┌─ DATA

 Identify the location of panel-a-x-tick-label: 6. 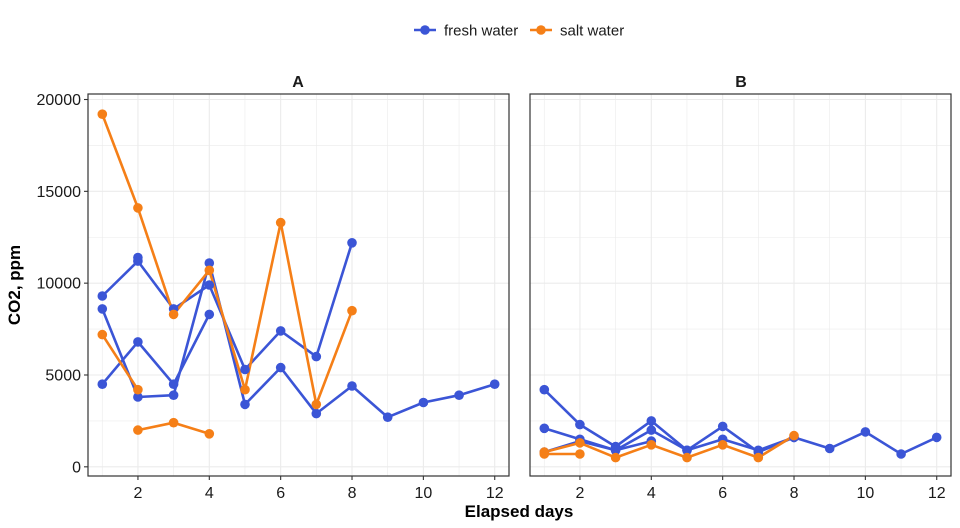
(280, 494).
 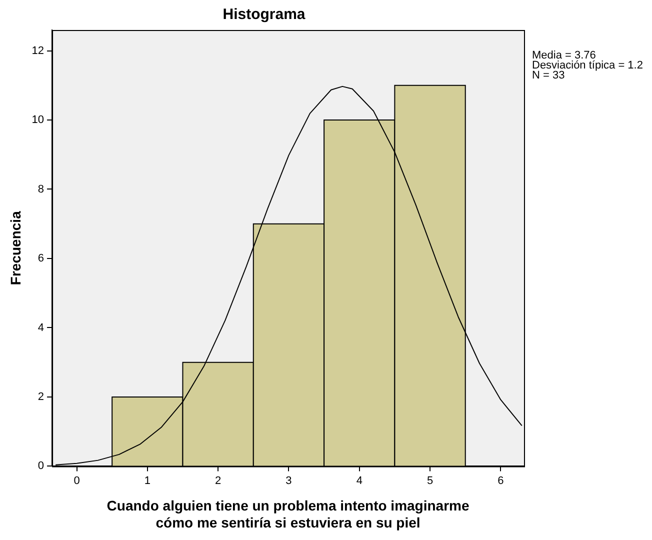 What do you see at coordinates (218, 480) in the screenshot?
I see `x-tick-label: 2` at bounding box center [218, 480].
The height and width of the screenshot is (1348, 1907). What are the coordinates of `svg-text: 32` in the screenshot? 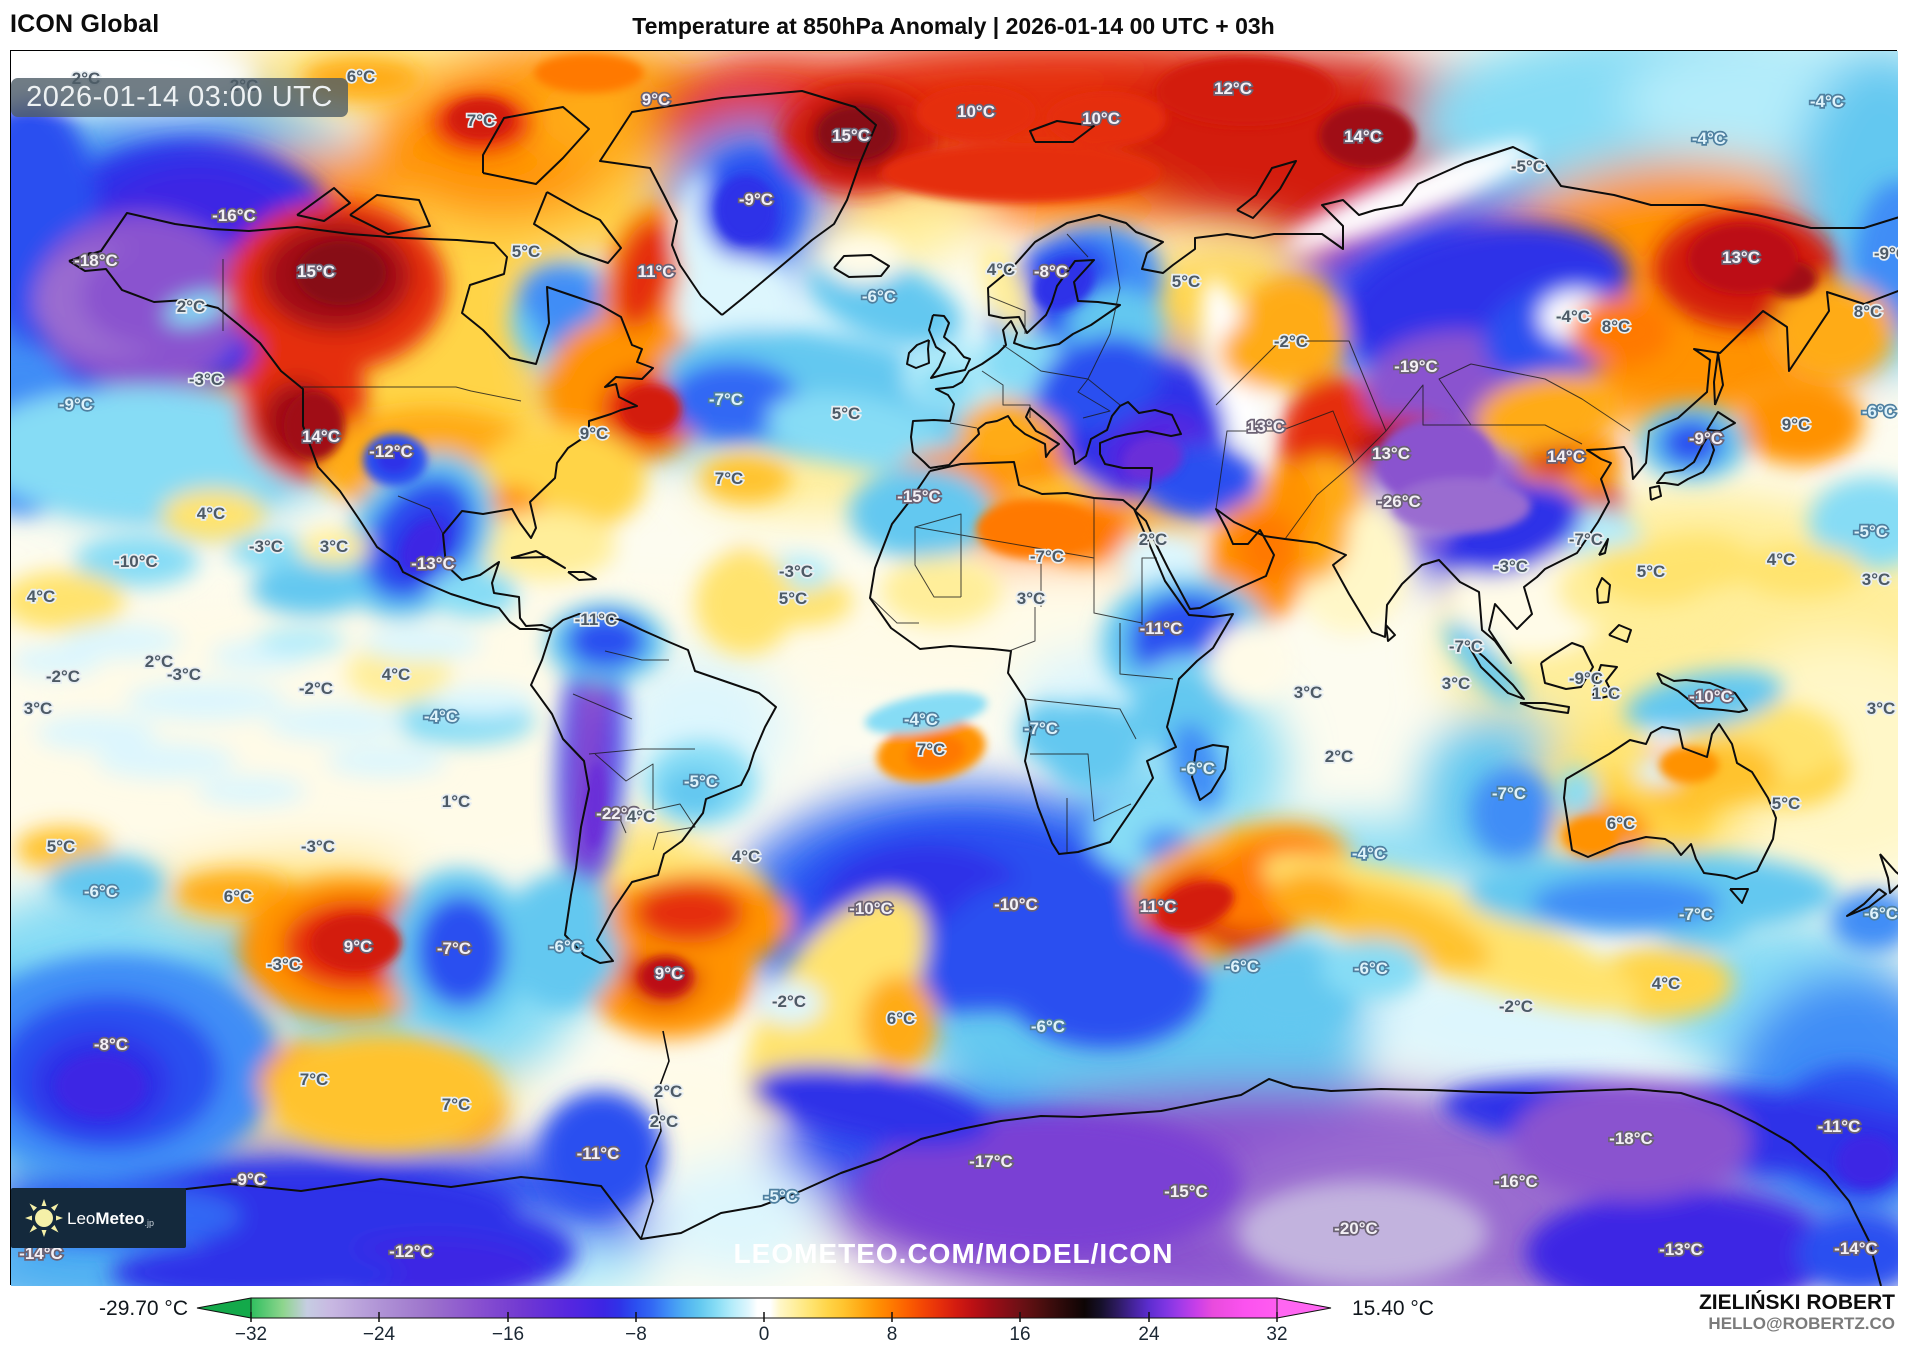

└─

- **TASK ITEM**:
Write out all of the records above word for word, leaving the pictures out.

- **RESPONSE TO THE TASK**:
 Identify the location of panel-a-x-tick-label: 6. 
(280, 494).
  What do you see at coordinates (218, 480) in the screenshot?
I see `x-tick-label: 2` at bounding box center [218, 480].
The height and width of the screenshot is (1348, 1907). What are the coordinates of `svg-text: 32` in the screenshot? 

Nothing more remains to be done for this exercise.